When I’d been arrested, I’d been looking into some rumors that The Cartel had been trying to set up new money laundering dens in our domain. I’d never let that happen. Not without bloodshed. Maybe this was a ‘two birds, one stone’ opportunity to send a message and get what I want.

I glance discreetly over to the table where the Cartel members are sitting, watching Officer Bishop deliver a session on what appears to be a color wheel. Her dark hair is pulled back into a bun today, making her look like a delicate ballet dancer, even in the ugly officer's uniform. Her long lashes flutter as one inmate says something that makes her chuckle, and her perfect lips part.

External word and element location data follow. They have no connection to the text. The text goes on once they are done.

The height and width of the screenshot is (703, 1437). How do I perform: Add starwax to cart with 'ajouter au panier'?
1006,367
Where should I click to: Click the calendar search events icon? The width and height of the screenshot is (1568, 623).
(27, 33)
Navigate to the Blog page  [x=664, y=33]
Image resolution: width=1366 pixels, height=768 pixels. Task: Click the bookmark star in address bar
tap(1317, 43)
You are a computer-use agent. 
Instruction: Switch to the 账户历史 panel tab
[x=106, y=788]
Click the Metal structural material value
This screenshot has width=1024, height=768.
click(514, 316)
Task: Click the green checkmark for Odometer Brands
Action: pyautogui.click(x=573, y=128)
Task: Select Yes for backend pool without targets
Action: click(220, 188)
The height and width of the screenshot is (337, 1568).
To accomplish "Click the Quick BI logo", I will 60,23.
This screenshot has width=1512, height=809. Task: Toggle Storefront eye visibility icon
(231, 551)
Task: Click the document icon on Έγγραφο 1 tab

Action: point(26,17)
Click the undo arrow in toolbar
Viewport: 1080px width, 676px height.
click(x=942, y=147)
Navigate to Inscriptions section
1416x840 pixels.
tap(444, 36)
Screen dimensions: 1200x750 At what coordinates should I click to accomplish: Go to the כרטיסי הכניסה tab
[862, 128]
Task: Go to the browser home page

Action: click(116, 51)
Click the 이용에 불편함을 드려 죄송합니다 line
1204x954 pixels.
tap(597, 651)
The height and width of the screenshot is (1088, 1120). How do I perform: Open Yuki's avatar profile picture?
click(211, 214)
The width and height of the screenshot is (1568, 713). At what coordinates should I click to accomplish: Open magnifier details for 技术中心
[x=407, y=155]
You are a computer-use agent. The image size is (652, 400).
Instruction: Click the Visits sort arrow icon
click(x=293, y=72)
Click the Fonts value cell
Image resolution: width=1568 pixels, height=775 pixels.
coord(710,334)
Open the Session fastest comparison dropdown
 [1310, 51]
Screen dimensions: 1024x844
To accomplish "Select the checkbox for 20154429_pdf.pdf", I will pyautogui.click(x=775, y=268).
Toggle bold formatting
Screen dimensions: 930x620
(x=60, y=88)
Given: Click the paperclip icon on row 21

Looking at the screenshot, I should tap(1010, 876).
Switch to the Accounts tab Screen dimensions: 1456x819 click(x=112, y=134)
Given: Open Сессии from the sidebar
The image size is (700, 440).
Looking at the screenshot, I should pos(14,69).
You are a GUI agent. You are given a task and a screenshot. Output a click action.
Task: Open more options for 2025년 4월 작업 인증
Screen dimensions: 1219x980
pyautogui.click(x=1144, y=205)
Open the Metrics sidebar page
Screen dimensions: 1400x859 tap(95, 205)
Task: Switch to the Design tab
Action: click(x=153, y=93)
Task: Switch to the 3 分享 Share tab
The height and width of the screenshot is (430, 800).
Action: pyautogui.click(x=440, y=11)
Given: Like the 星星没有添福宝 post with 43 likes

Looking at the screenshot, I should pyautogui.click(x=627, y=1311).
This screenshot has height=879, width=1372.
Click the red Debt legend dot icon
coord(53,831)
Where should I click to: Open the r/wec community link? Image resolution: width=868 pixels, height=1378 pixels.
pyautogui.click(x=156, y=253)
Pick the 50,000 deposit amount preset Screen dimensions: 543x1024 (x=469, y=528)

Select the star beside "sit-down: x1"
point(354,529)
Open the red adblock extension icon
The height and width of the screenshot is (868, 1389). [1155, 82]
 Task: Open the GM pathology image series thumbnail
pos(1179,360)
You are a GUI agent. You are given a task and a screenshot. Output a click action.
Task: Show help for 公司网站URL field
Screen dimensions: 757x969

That laugh is mine. The soft smile on her lips — mine. All of her is. The sooner I made her realize that, the better.

They had a form for fighting, huh? Well, that just made it a lot easier. I clench my jaw as my woman, my White Rabbit, helps Tiny with something. She leans over him to correct something on his piece of paper and I don't miss the wolfish grin he gives the men sitting around him. Piece of shit.

Tiny is clearly an inside joke because that fucker is huge. He must be an inch or two above me at six foot six and is as wide as a doorway, it seems. His broad, muscular figure is only going to be a minor problem. Larger men rely on their size to scare away predators. They overestimate their ability and underestimate their opponents. It won’t be a hard task to tire him out or catch him unawares but it's the other two, Sanchez and Louis, that worry me as their eyes dart around the room watching everything. They’re alert and given their smaller, wiry frames are probably quick on their feet. Fuck, I'd have to waste more time planning my attack.

Not a big deal, just another inconvenience. Well, as long as they kept their hands to themselves and off my woman. The mop slaps against the tile floor as I clean, chuckling to myself. Why was I worrying about time? I had nothing but time here.